Why can a derivative be non-linear?
Edited
OK, so I'll try to make this post more self contained.
To find an equation of the tangent line to any function $y = f(x)$ at the point $A(x_0, y_0)$, iff $f(x)$ is differentiable at that point, one needs to calculate its algebraic form as $$ y = y_0 + f'(x_0)(x - x_0) $$ so, as you can see, even though you calculate $f'(x)$ to find tangent line slope, it's evaluated at $x_0$, which makes it a number, but that number will change when you move from point to point.
Now, let's consider that example $$ y = x^3 \implies y' = 3x^2 \implies y = x_0^3 + 3x_0^2(x - x_0) = 3x_0^2 x - 2x_0^3 $$ Simple animation of the tangent line when point it was calculated at is moving provided below.
The slope of a single tangent line is a constant: it's the $m$ in the equation $y=mx+b$ for that line. So if the derivative of $f(x)$ is $2x$ (for example) then you already have a different slope at each point of $y=f(x)$, and therefore an entirely different tangent line at each point.

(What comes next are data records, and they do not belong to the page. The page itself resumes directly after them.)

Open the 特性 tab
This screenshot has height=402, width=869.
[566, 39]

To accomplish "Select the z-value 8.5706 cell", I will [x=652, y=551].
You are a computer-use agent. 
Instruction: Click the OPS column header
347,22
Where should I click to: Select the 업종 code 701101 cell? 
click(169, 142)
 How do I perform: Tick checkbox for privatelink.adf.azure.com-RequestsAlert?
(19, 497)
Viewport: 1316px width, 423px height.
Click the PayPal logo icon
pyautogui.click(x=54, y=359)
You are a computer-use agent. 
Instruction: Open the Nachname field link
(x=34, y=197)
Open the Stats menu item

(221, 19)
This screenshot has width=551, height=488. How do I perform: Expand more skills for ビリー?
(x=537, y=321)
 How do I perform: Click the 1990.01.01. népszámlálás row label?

The derivative at a precise point $x$ is the slope of the tangent line at this point. But the derivative is a function so the slope is moving while $x$ is moving. Actually the derivative can be viewed as the variation of the slope of the tangent line.
For exemple, the slope of the tangent line of the function $x \to x^3$ increases faster than the slope of $x \to x^2$. In the first case quadratically and in the second linearly.